My major concern was related to the complexity of your new algorithm. 'combineX86ShufflesRecursively' is now called for every "used" shuffle operand. Have you noticed any particular cases where this function is now expensive?
However, given that we already limit the maximum recursion depth to 8, I don't expect this to be much of an issue.

-Andrea

andreadb accepted this revision.Aug 3 2016, 4:07 AM
andreadb edited edge metadata.
This revision is now accepted and ready to land.Aug 3 2016, 4:07 AM

Hi Simon,

Overall the patch lgtm.
My major concern was related to the complexity of your new algorithm. 'combineX86ShufflesRecursively' is now called for every "used" shuffle operand.
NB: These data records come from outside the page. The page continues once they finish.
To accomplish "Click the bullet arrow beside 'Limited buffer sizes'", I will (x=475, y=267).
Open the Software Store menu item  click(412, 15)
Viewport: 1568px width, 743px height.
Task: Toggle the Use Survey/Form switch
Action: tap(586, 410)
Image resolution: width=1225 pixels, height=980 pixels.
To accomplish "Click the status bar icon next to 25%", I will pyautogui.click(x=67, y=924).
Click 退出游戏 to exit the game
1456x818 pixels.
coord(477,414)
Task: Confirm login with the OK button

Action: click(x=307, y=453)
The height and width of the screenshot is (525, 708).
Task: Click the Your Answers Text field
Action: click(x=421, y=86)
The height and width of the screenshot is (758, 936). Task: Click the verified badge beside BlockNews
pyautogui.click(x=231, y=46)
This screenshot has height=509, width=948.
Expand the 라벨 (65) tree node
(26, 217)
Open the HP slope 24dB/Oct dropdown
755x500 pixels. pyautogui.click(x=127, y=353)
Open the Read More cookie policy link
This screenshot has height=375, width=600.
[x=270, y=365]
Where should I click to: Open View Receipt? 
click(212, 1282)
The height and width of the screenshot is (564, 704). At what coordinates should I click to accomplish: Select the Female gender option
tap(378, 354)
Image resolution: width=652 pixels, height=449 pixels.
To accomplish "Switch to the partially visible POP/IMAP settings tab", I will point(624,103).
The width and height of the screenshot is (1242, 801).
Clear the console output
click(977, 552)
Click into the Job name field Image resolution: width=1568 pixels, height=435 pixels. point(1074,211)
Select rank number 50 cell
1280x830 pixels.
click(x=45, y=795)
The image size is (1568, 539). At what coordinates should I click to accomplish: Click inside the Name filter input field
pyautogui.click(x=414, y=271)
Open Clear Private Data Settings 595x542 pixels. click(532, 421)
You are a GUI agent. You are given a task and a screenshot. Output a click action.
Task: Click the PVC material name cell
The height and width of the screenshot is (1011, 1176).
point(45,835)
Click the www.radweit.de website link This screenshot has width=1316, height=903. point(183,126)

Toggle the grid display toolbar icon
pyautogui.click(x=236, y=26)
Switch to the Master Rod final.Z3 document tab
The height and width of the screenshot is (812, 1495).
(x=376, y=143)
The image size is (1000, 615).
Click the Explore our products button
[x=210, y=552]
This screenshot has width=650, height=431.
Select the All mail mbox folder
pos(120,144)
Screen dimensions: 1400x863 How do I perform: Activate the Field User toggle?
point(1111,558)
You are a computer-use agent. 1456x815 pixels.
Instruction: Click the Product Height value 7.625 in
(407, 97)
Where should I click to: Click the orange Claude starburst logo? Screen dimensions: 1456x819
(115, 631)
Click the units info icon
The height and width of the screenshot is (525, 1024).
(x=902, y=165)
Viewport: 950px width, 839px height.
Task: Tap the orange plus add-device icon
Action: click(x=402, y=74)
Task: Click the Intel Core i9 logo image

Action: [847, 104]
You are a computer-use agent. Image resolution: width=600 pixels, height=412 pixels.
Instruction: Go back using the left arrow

Have you noticed any particular cases where this function is now expensive?
However, given that we already limit the maximum recursion depth to 8, I don't expect this to be much of an issue.

-Andrea

Thanks Andrea.

I haven't found anything to indicate that the search has become notably more costly to builds - between the limits on depth and hasOneUse(), many shuffles already early out. If anybody can create a repro then I can investigate ways to manipulate the max search depth but this hasn't proved to be necessary yet.

This revision was automatically updated to reflect the committed changes.